Paul Sreenan SC, for Mediahuis, was also in court for the application.

Mr Kennedy said various steps in the proposed acquisition may run into the long court vacation, beginning August 1st. The judge indicated the court would facilitate the matter during the long vacation.

In an affidavit, INM director Michael Doorly said the material concerning the proposed acquisition has been submitted to the Irish Takeover Panel.

Because the relevant announcement was made on April 30th, after which the 28 day period for the relevant material to be sent to INM shareholders begins to run, the matter is urgent, he said.

He said the authorised share capital of the company is €70m.

He said the INM Board has reached agreement with Mediahuis on the terms of acquisition and the Board has been advised by Lazard & Co Ltd the financial terms are fair and reasonable. The Board believed the proposed acquisition represents the “best option” for the company, its 800 employees, readership, customers, is in the best interests of the company’s shareholders and is not prejudicial to creditors.
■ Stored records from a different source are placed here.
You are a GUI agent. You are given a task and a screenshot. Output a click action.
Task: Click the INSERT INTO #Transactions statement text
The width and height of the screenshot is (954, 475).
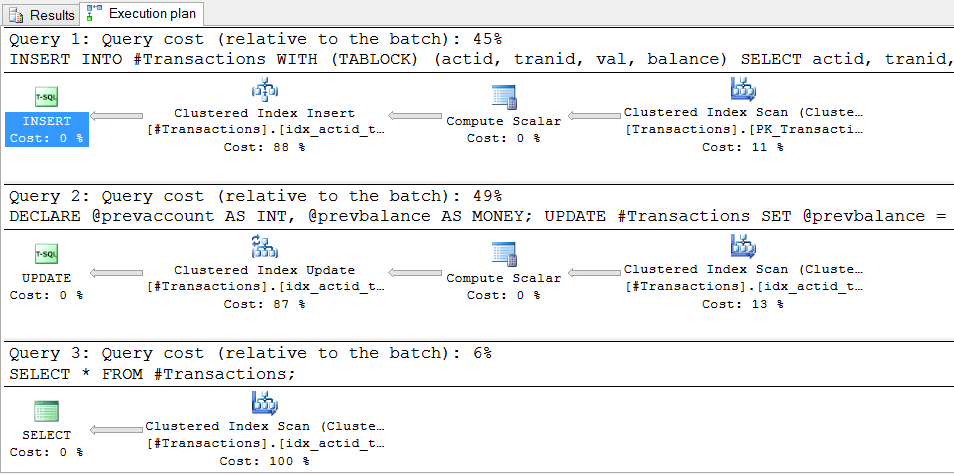(x=480, y=60)
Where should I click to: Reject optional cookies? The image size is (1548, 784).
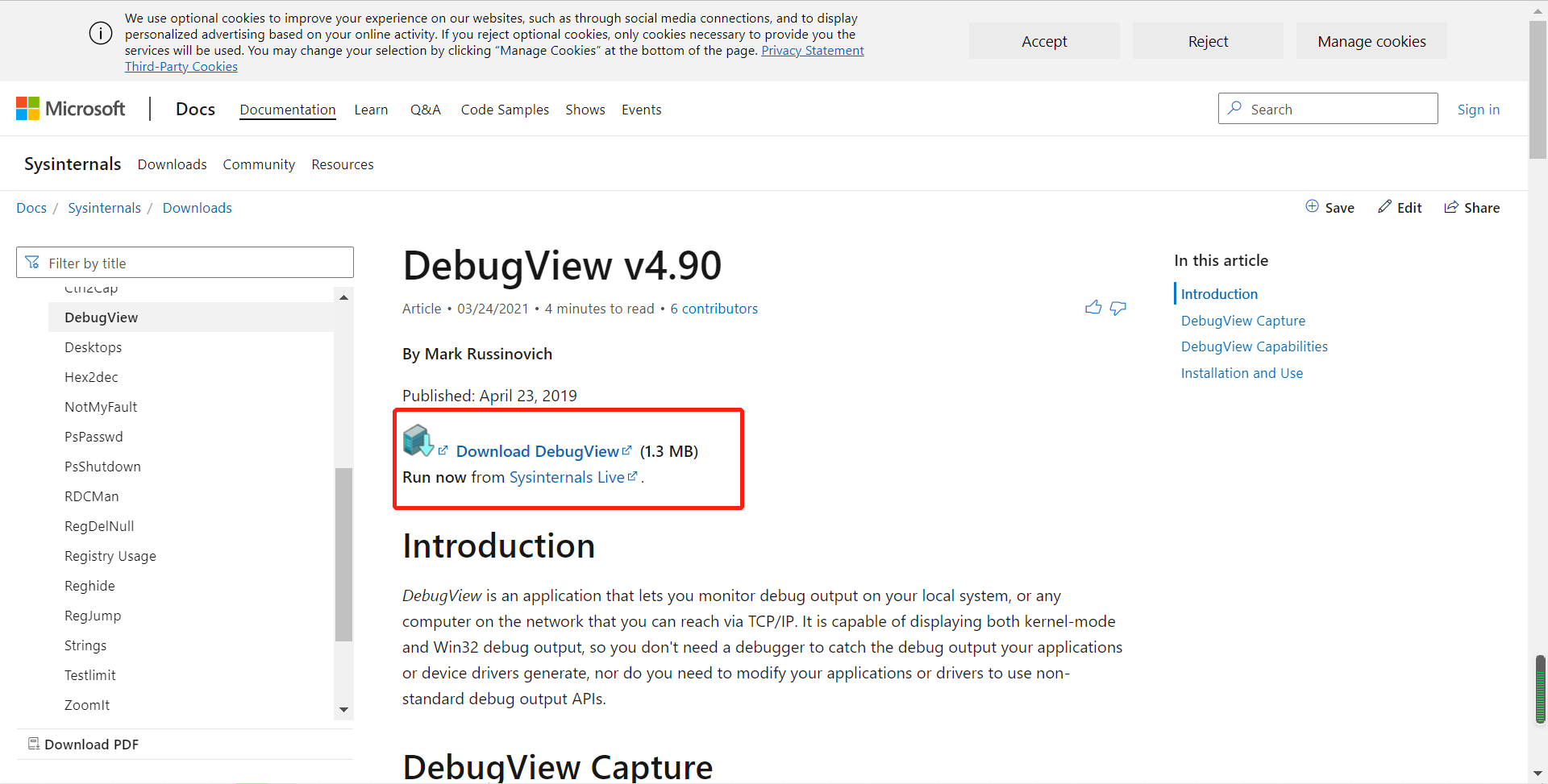coord(1207,41)
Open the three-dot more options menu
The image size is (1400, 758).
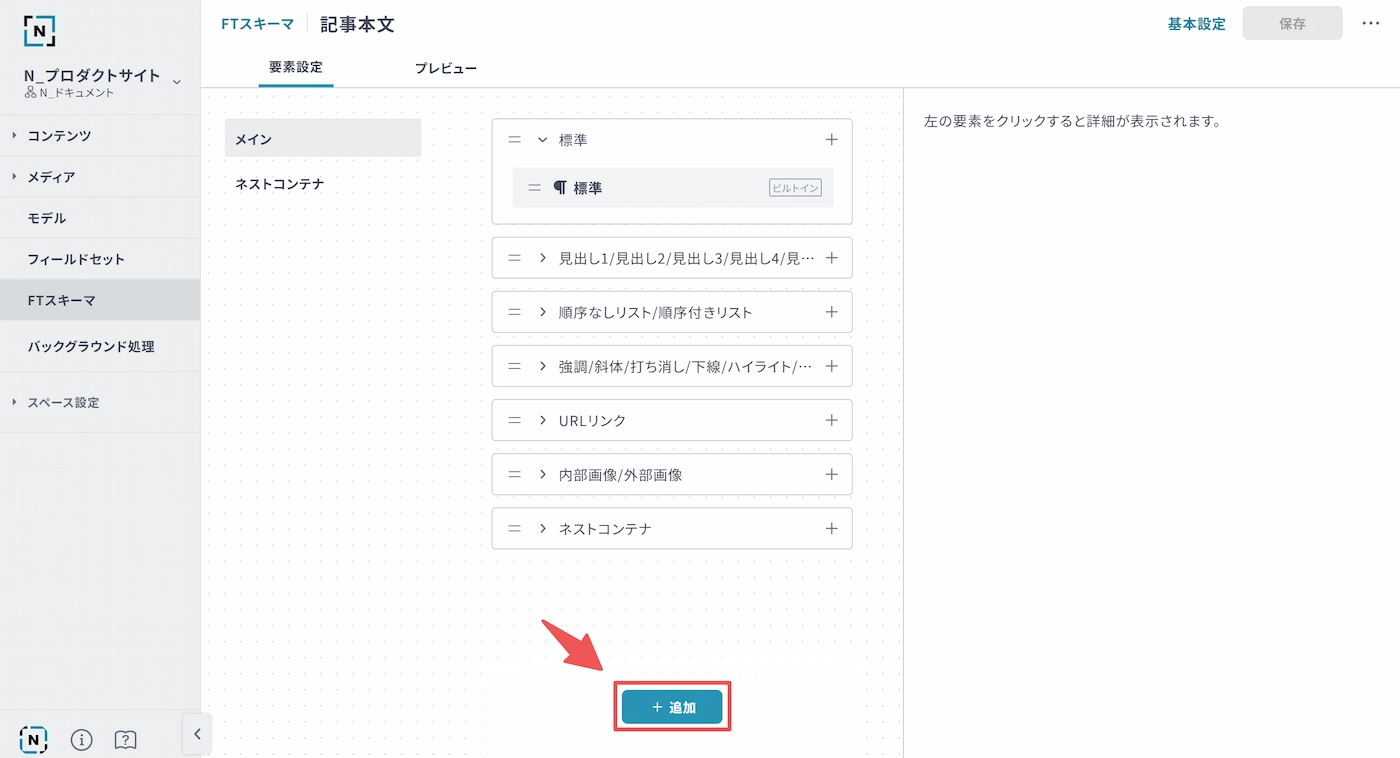[1371, 23]
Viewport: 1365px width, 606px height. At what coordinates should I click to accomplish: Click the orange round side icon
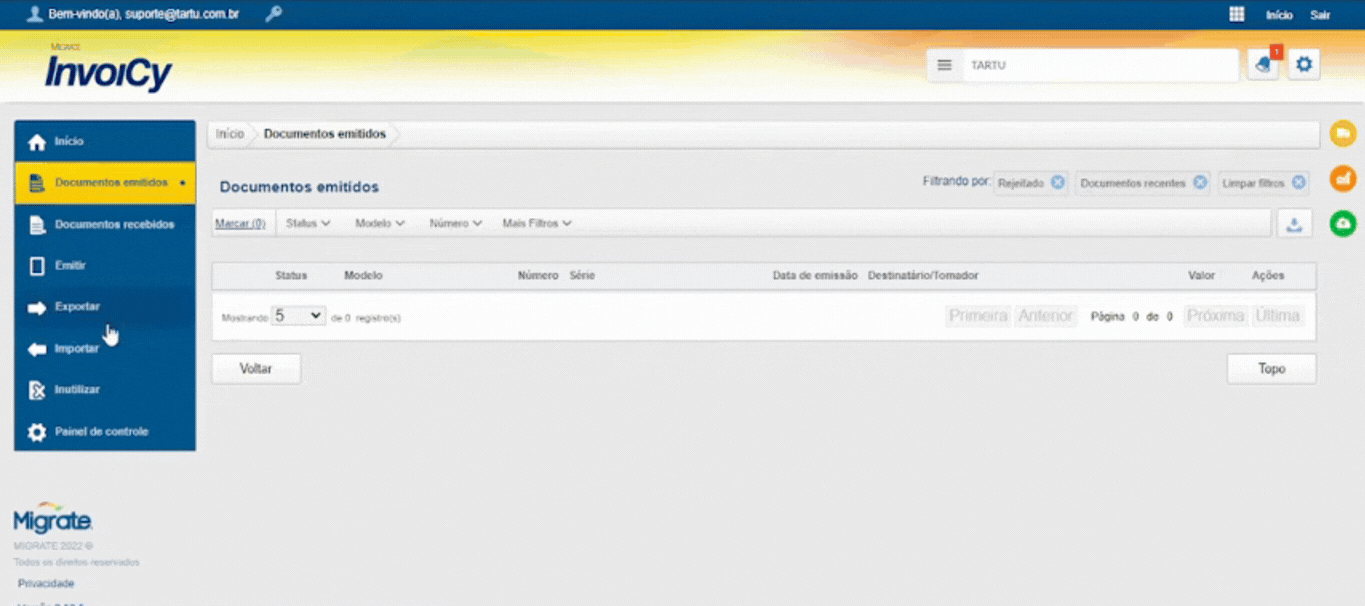point(1342,179)
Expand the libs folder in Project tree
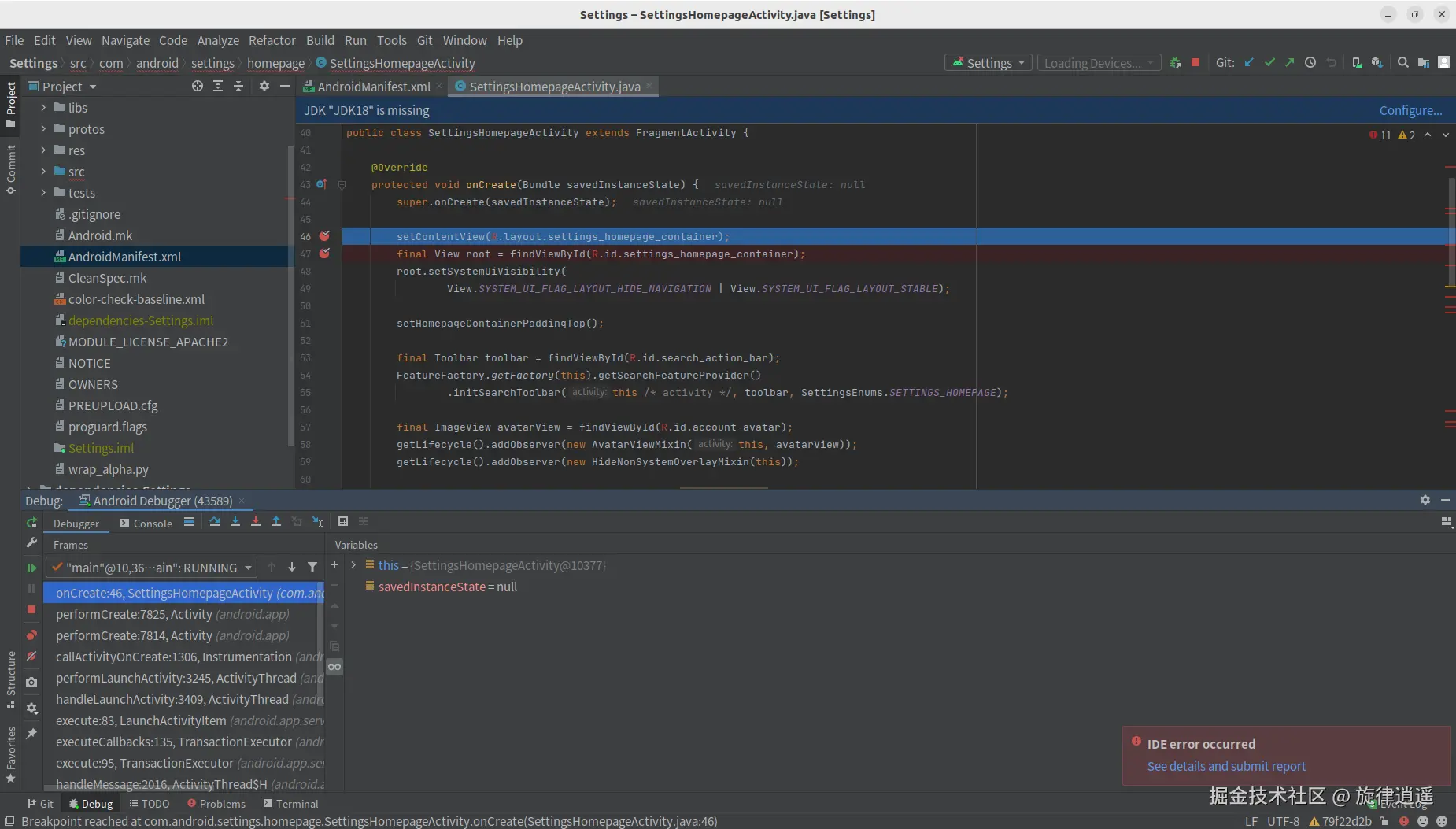The height and width of the screenshot is (829, 1456). 43,108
Where employees of INM have existing rights, including pension rights, those will be safeguarded following the proposed acquisition becoming effective, he said.

He said INM directors who have provided irrevocable voting undertakings, to vote or procure votes, in favour of the proposed acquisition are himself Karen Marsh, Kieran Mulvey, Seamus Taaffe, Murdoch MacLennan, Fionnuala Duggan, John Bateson, Leonard O’Hagan and Caitriona Mullane.
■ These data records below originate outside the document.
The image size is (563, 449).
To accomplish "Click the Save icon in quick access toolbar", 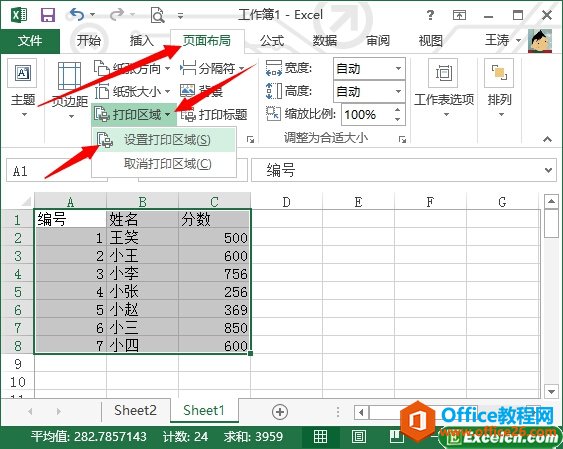I will [x=47, y=15].
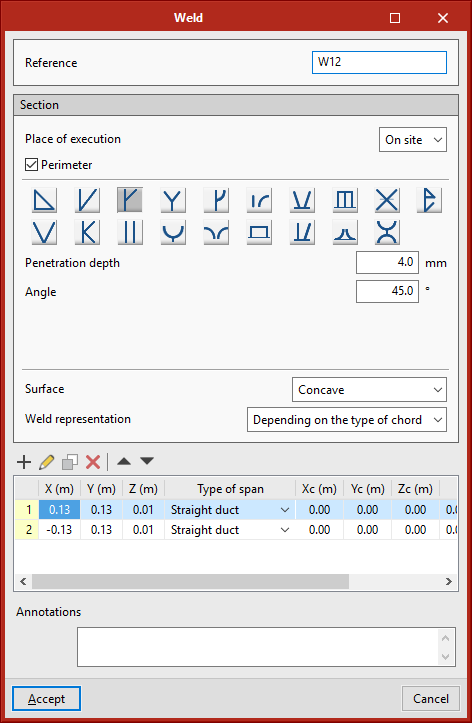Move selected row up with arrow

pyautogui.click(x=124, y=461)
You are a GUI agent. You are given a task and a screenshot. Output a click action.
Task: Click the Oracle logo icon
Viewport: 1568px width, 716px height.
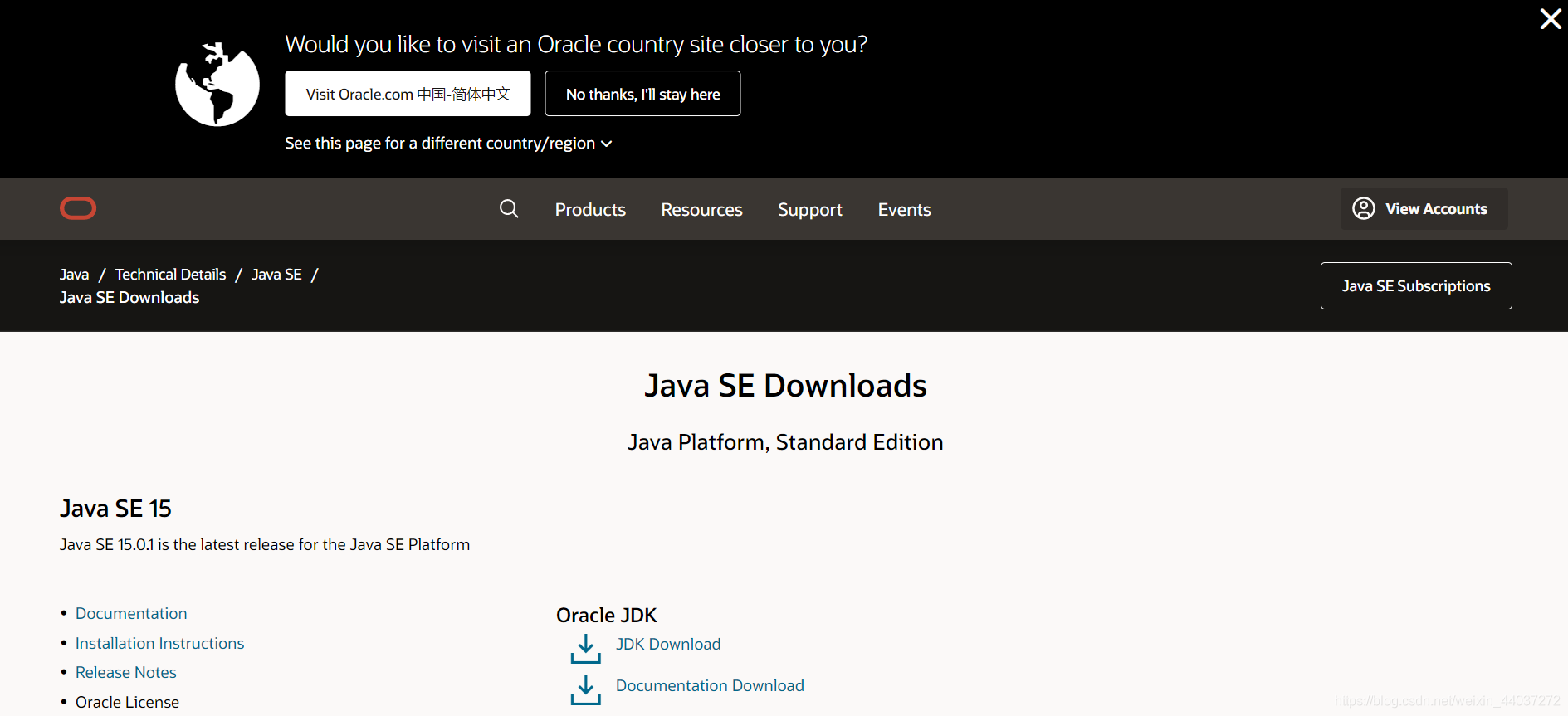[x=78, y=208]
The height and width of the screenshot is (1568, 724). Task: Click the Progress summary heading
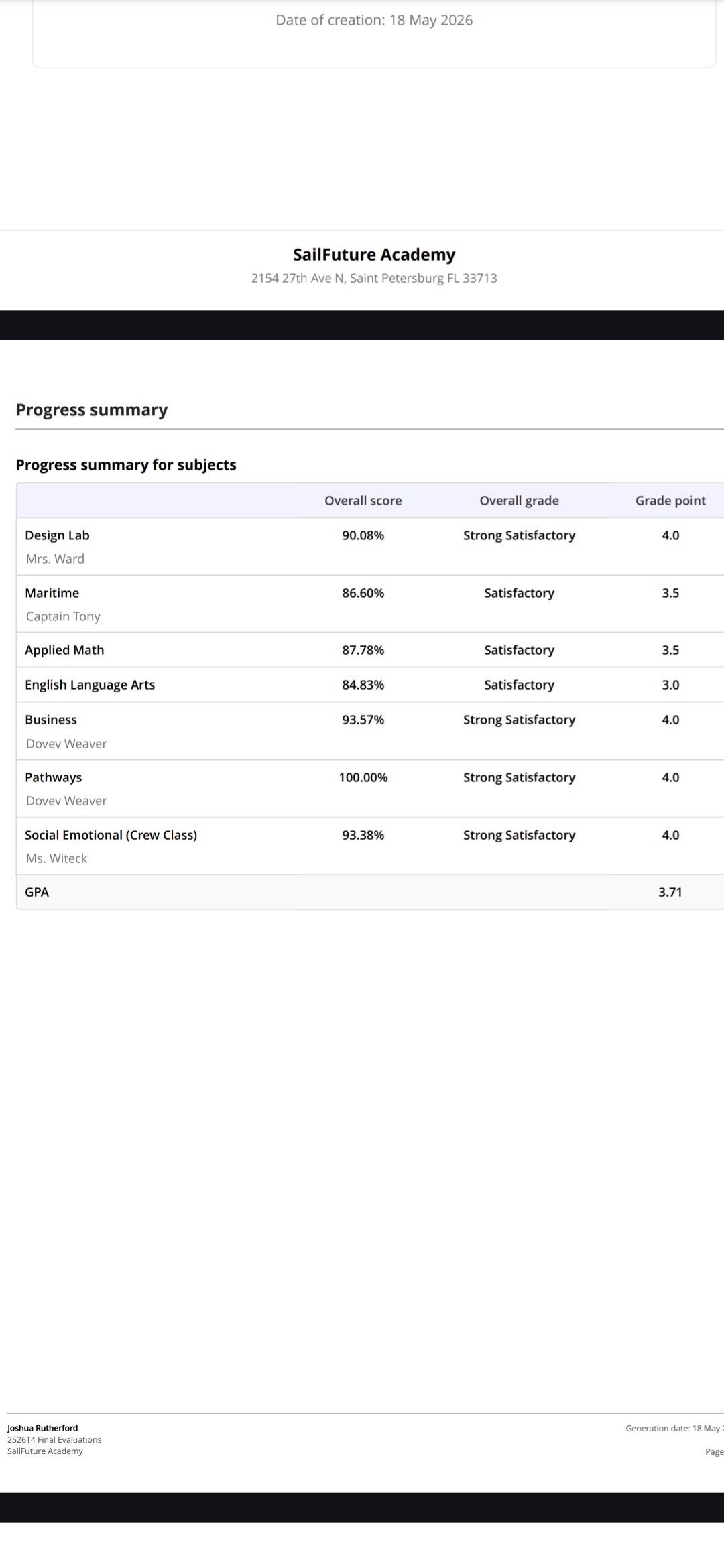click(x=92, y=410)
Mediahuis has received similar undertakings from other shareholders including Denis O’Brien, who holds about 12.57 per cent of the issued share capital and Dermot Desmond who hold 6.31 per cent of the issued share capital, he said.

The undertakings are subject to the acquisition being approved by the Irish Takeover Panel and the High Court, he said.

Mr Doorly said the INM group faced a number of significant challenges in 2018 which resulted in a decline in overall revenues and profits. That said, the group had a net asset position of €89.7 million in 2018.

In recommending the Mediahuis offer, the Board took into account factors including declining print advertising expenditure and Mediahuis’ track record and experience of digitalising newspaper businesses.

The proposed acquisition represents a significant premium of 44 per cent to the undisturbed share price of 7.28 cent on April 3rd 2019 and the all-cash consideration gives INM shareholders an opportunity to realise a 70 per cent premium to the company’s volume weighted average share price of about 6.17 per cent over the 90 day trading period ending April 3rd 2019, he said.

The Board is satisfied the proposed acquisition will not have any impact or bearing on the investigation by inspectors appointed by the High Court concerning the conduct of certain matters at INM, he also said.